Since initial funding in 2015, the BioCompute community has continued to grow. Within the past year, BioCompute held a workshop at the U.S. Food and Drug Administration (FDA), coordinated an "App-a-thon" Challenge on the PrecisionFDA platform to engage the bioinformatics community, and earned funding from the National Science Foundation to expand usage of the popular genomics workbench Galaxy Project.

Prior to standardization, BCO compatibility had already been integrated by various bioinformatic platforms including Galaxy Project, Seven Bridges, Cancer Genomics Cloud, and the High-throughput Integrated Virtual Environment at the FDA.

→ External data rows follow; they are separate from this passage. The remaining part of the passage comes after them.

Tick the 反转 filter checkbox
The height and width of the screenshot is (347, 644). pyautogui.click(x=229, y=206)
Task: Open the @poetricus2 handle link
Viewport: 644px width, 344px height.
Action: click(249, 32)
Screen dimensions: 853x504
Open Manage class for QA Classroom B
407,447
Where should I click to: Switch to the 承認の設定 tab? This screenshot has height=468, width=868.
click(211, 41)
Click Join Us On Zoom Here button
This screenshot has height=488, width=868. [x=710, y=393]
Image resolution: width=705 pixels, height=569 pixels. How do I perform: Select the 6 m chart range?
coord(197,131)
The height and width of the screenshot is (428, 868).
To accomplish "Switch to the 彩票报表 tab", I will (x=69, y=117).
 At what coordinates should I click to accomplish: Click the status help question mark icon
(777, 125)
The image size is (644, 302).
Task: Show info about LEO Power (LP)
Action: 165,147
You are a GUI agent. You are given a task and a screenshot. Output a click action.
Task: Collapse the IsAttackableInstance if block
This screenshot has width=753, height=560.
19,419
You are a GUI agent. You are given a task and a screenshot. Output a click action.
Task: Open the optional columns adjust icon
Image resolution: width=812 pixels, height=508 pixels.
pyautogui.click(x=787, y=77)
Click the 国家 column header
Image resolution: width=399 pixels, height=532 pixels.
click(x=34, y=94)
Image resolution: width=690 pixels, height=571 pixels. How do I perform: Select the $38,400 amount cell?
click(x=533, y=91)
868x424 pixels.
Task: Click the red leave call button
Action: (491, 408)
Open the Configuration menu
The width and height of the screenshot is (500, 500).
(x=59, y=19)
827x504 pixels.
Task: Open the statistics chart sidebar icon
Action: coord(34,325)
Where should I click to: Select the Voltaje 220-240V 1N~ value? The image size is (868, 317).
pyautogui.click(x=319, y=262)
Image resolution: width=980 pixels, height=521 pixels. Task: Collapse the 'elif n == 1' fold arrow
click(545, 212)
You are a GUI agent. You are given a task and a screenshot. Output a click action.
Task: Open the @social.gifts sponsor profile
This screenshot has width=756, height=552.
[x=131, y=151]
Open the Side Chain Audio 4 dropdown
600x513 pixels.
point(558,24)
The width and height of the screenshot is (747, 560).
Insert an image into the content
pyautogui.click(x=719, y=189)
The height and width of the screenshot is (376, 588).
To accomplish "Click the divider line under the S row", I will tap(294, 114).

Bioinformatics analyses can be remarkably detailed and complex, and the wide variety of ways in which groups can communicate them has led to confusion and inefficiencies in regulatory science, research, and education. In the spring of 2018, the BioCompute community began the standardization process through the Open Source Pilot program as part of the IEEE as a way to alleviate confusion and inefficiencies. The open repository nature of the project allows private users to develop their own version of the standard for internal purposes while maintaining compatibility with the standard. BioCompute is the first genomics-related standard and among the first standards overall to go through the Open Source program through IEEE.

"BioCompute has grown substantially in the last few years, and I am excited that we've achieved IEEE standardization," said Raja Mazumder, PhD, professor of biochemistry and molecular medicine at the GW School of Medicine and Health Sciences. "This will open the door to more federal agencies and bioinformatics platforms adopting it."

In addition to receiving IEEE standardization, the project recently received a $2.2 million grant from the FDA in December 2019.

The current grant contract includes extensive training for FDA personnel to understand and work with BCOs and to gather feedback from the regulatory community that will inform a "best practices" document.

The BioCompute community plans to also undergo International Standards Organization (ISO) standardization through a joint IEEE-ISO agreement, which will help extend the reach of the standard. The project has already been reviewed at an official meeting of the Healthcare Informatics Working Group, and will be reviewed on May 28.